La banqueta es uno de los espacios más elementales de la ciudad y, paradójicamente, uno de los más elocuentes. Su estado físico dice más sobre una ciudad que cualquier discurso de gobierno. Basta observarla para entender cómo se administra el espacio público, qué se prioriza y qué se tolera. La banqueta no solo refleja decisiones institucionales: retrata al ciudadano y la forma en que asume —o evade— su responsabilidad cotidiana.
No es un espacio neutro ni secundario. Es el primer lugar donde la ciudad se experimenta a escala humana. Ahí se camina, se espera, se esquiva, se comparte. Ahí comienza el contacto directo con otros cuerpos, otros ritmos y otras presencias. Por eso, la banqueta es el primer acuerdo urbano, aun cuando ese acuerdo nunca haya sido formulado explícitamente.

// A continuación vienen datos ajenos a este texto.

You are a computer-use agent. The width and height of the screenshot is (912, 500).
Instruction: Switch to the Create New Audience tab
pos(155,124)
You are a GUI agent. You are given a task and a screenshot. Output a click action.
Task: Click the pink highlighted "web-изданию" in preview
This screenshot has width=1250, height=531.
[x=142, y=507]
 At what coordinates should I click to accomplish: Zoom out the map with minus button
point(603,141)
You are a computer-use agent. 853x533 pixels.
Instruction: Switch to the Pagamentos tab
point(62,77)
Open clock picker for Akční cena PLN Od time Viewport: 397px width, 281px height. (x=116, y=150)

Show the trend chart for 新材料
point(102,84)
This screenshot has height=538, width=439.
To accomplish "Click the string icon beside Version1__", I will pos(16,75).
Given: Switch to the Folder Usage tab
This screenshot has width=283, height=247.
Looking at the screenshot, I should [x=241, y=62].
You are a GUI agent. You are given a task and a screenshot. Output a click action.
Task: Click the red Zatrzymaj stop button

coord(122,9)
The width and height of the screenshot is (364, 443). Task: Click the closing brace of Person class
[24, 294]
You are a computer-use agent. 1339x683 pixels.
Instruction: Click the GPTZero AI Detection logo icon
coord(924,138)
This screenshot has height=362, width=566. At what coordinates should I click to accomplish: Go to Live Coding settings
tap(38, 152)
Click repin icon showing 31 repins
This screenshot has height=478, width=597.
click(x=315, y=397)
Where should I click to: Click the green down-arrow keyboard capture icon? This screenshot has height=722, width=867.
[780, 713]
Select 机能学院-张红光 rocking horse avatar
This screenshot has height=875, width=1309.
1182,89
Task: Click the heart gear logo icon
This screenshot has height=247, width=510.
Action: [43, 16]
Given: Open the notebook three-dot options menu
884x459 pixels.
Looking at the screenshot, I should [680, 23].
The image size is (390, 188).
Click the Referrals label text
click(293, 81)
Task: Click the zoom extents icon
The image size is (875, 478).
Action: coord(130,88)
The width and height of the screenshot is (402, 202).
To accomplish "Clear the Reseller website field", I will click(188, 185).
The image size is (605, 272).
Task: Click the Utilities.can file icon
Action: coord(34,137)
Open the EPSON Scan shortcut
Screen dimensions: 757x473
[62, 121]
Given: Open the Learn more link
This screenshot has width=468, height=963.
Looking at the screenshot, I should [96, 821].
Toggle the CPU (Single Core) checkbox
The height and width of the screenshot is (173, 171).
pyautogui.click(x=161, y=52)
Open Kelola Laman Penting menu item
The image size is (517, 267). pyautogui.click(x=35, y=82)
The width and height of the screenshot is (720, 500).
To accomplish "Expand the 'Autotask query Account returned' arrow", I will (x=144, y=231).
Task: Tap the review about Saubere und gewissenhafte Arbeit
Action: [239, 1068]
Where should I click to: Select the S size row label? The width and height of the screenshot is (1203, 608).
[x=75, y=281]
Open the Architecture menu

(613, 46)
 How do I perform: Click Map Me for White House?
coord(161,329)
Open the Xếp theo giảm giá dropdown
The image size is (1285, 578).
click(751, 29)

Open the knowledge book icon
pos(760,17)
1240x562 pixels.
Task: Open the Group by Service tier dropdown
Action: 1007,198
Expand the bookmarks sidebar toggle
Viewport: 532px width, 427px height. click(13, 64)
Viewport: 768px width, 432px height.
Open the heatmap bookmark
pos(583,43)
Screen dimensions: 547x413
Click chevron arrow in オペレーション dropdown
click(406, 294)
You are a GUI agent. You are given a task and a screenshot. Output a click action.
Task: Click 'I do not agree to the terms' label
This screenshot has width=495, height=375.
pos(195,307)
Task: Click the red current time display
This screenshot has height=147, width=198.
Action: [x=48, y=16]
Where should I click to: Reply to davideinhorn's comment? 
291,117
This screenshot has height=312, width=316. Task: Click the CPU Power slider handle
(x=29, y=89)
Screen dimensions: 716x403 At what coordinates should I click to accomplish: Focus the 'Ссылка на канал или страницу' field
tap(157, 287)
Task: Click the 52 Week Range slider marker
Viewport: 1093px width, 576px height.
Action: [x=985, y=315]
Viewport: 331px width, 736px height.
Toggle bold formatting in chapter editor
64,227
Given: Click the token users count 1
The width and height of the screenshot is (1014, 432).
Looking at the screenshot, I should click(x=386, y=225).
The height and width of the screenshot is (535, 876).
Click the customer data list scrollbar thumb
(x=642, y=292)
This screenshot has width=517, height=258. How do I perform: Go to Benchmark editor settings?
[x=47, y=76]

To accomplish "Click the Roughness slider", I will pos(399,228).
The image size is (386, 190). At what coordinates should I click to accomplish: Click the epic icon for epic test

Habitar la banqueta implica aceptar reglas mínimas: ceder el paso, adaptarse al ancho disponible, convivir con el comercio informal, con la sombra escasa, con los obstáculos y con la prisa ajena. Nada de eso está escrito, pero todo se practica. La banqueta funciona porque existe un entendimiento tácito de coexistencia. Cuando ese entendimiento se rompe, el espacio se vuelve hostil; cuando se respeta, la ciudad fluye sin necesidad de reglamentos visibles.
Mientras se camina por la banqueta, también se observa. No como un ejercicio posterior o reflexivo, sino como parte inseparable del propio desplazamiento. Se observa el estado del pavimento, la continuidad o fragmentación del recorrido, la presencia o ausencia de árboles, la invasión de automóviles, la accesibilidad real para niños, adultos mayores o personas con discapacidad. La observación ocurre al mismo tiempo que el habitar. No es teoría urbana: es experiencia directa.
Por eso, la banqueta es también un espacio de aprendizaje. Enseña, sin palabras, cómo funciona la ciudad. Enseña dónde se invierte y dónde se abandona. Enseña qué se cuida y qué se deja deteriorar. Una banqueta rota, inexistente o invadida habla de una ciudad que no reconoce al peatón como sujeto central. Una banqueta continua, limpia y accesible revela acuerdos que sí se sostienen en el tiempo.
El estado de la banqueta no solo evidencia la acción —o inacción— del gobierno. Evidencia también la actitud colectiva. La basura arrojada, el obstáculo improvisado, la apropiación indebida del espacio común son gestos cotidianos que erosionan el acuerdo urbano. En ese sentido, la banqueta no es únicamente una responsabilidad institucional: es un lugar donde la corresponsabilidad se vuelve visible.
Habitar la banqueta es aceptar que la ciudad se construye en lo mínimo. No en los grandes proyectos ni en los discursos, sino en estos espacios comunes donde se negocia diariamente la convivencia. Caminar por ella es participar, aunque no se nombre así, en un ejercicio constante de ciudadanía.
Antes de cualquier plaza, de cualquier edificio público o de cualquier infraestructura mayor, la banqueta establece el tono de la ciudad. Es el primer espacio donde se ensaya el respeto, la atención y el cuidado mutuo. Por eso, entenderla como el primer acuerdo no es una exageración: es reconocer que la ciudad comienza exactamente ahí, donde los cuerpos se encuentran, observan y aprenden a compartir el espacio común.